Foi igualmente recomendada a adopção de uma estratégia abrangente para combater os estereótipos relativos aos papéis e responsabilidades de mulheres e homens na família e na sociedade, incluindo o estabelecimento de um mecanismo para monitorizar esta questão nos meios de comunicação social.

Várias recomendações incidem sobre o problema da violência contra as mulheres, incluindo a efectiva aplicação da legislação existente sobre a matéria, a adopção de medidas adicionais de protecção, incluindo uma efectiva punição dos delinquentes, a aplicação de ordens de afastamento contra parceiros abusadores e o estabelecimento de um mecanismo de coordenação entre tribunais criminais e de família para assegurar um recurso imediato a medidas de protecção sem necessidade de instauração de processo penal. Foi igualmente recomendada a inclusão de todos os actos sexuais não consentidos na tipificação penal de violação constante do Código Penal, a criação de centros de crise e serviços de emergência para vítimas de violação e a revisão da política de condenações nos casos de violação conjugal para garantir a punição dos seus autores com penas adequadas à gravidade do crime, bem como a adopção de medidas com vista a uma adequada punição dos casos de mutilação genital feminina, incluindo os cometidos fora do território nacional.

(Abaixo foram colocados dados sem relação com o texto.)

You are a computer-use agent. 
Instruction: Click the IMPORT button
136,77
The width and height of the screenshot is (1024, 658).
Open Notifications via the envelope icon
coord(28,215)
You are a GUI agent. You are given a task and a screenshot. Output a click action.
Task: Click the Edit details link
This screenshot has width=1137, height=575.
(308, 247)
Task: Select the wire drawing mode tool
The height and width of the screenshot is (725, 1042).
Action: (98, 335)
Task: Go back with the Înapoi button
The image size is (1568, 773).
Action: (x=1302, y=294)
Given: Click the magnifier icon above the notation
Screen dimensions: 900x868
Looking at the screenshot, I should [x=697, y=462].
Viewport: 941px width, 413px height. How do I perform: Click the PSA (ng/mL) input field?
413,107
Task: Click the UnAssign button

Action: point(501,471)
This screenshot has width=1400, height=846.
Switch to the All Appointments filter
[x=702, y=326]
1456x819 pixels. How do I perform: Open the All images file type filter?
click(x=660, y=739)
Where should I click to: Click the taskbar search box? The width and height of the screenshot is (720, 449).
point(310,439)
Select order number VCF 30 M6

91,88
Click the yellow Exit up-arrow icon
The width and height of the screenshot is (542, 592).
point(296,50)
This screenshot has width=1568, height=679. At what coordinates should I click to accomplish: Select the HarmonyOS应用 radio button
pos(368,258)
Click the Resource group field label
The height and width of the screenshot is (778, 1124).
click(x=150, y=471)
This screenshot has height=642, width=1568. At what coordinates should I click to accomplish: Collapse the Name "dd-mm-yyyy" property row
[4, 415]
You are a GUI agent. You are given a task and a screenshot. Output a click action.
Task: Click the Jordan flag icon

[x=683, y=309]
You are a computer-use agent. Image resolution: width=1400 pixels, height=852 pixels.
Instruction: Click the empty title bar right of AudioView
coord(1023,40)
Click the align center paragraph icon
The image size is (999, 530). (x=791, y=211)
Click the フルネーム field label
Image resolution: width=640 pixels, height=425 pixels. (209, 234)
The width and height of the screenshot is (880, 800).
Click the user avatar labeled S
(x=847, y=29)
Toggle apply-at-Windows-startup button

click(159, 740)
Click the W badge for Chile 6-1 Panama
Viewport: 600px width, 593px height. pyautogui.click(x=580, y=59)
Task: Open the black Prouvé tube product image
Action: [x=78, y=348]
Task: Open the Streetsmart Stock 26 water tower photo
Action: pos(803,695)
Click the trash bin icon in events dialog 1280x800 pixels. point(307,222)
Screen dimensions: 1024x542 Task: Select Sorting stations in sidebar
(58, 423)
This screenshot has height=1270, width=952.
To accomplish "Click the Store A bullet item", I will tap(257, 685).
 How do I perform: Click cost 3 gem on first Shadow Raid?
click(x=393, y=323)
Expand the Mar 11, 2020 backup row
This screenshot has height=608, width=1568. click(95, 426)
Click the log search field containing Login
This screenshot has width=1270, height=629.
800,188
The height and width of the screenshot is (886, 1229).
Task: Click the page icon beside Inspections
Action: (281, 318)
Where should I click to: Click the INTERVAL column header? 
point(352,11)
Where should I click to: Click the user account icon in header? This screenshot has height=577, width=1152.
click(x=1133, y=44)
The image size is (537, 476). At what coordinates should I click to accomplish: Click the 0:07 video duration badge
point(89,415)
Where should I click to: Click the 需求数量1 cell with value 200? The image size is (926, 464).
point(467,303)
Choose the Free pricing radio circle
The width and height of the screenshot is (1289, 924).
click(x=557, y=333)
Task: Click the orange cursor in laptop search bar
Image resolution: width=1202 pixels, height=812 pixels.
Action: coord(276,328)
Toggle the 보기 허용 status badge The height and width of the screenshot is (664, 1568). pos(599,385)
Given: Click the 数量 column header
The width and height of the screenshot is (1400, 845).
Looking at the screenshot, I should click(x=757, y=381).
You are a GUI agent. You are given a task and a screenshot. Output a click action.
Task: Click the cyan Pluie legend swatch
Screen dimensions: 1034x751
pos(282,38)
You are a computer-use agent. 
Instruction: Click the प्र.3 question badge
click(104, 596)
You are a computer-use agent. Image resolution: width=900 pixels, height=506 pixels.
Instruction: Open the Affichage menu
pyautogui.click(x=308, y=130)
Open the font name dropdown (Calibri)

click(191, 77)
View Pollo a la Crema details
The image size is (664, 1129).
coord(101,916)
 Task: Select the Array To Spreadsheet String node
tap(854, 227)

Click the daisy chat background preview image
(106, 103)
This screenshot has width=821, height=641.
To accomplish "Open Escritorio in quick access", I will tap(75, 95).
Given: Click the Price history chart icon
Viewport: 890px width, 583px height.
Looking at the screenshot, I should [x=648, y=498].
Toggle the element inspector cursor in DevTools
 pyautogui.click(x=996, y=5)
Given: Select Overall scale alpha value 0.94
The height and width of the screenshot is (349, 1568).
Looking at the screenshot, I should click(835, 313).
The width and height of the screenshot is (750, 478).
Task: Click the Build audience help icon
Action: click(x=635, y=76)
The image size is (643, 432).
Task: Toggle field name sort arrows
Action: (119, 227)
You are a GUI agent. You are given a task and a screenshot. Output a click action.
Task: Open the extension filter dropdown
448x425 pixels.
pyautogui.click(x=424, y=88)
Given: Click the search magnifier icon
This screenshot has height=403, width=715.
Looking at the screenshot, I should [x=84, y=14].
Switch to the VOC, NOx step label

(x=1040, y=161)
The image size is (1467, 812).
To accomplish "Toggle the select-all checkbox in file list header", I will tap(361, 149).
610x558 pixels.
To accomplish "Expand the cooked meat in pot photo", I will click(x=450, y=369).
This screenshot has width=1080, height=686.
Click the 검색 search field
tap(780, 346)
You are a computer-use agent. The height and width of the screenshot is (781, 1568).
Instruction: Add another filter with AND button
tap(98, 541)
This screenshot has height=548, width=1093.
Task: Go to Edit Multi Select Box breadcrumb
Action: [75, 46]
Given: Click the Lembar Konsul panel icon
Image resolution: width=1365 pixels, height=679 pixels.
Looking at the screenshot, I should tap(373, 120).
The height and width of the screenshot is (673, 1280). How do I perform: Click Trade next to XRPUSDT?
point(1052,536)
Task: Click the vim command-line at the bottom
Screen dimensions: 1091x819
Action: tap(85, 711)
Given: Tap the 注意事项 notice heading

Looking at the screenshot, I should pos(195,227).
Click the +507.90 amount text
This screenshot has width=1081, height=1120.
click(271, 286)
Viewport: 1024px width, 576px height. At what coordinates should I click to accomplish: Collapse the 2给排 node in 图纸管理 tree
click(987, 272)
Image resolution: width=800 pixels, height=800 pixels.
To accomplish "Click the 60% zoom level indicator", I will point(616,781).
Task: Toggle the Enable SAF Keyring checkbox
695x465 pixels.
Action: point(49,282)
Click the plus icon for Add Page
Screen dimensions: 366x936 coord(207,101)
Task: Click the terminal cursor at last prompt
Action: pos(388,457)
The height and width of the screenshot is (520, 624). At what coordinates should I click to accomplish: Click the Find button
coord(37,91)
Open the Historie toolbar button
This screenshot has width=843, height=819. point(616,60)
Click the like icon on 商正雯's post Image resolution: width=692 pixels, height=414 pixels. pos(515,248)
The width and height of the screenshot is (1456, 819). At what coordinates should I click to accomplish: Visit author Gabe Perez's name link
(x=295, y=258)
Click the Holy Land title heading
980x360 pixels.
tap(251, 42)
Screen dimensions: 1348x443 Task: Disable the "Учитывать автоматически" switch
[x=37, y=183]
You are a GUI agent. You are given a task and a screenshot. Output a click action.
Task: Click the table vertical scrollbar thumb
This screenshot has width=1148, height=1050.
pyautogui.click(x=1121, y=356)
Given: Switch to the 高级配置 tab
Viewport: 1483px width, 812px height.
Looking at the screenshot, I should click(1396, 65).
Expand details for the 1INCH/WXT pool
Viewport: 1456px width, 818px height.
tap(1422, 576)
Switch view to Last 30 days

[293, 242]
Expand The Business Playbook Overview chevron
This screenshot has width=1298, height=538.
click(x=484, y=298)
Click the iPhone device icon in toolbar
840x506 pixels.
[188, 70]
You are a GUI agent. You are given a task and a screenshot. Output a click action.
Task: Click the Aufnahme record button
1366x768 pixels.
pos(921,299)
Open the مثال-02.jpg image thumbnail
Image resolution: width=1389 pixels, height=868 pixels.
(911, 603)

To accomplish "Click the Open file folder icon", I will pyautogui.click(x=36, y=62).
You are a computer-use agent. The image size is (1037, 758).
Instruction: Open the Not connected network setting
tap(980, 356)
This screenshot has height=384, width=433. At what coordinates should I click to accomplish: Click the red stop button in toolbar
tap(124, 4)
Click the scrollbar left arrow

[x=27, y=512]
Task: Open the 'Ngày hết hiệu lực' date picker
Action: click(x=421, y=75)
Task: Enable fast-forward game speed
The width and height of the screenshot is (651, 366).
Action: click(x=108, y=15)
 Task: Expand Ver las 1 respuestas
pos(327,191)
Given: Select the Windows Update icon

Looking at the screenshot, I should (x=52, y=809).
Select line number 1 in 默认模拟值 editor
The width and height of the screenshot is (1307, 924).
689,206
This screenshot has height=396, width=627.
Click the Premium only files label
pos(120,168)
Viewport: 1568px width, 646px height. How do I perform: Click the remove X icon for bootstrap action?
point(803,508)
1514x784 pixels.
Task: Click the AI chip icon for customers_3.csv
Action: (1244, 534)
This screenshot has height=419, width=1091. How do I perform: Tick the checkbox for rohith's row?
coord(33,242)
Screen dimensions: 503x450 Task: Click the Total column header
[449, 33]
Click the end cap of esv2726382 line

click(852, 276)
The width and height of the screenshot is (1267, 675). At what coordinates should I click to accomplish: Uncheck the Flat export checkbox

O Comité considera importante intensificar os esforços para prevenir e combater o tráfico de mulheres e crianças, nomeadamente de mulheres em situação de pobreza, bem como estabelecer mecanismos de identificação das vítimas, assegurar a punição dos autores destes crimes e reforçar a protecção e reabilitação das mulheres vítimas. A este respeito, foi recomendada a concessão de oportunidades de rendimento alternativo e de vistos de residência temporários para as mulheres indocumentadas, independentemente da sua cooperação ou não com as autoridades policiais e judiciais.

Foi ainda recomendada a revisão da Lei da Paridade com vista a uma representatividade de 50 por cento de ambos os sexos em todos os órgãos colegiais electivos a nível europeu, nacional, regional e local, o reforço das sanções aplicáveis (nomeadamente com a nulidade automática das listas) e a adopção de medidas temporárias especiais a este respeito, a fim de aumentar a presença de mulheres em posições decisórias ao nível do executivo, diplomacia, Supremo Tribunal e outros organismos públicos.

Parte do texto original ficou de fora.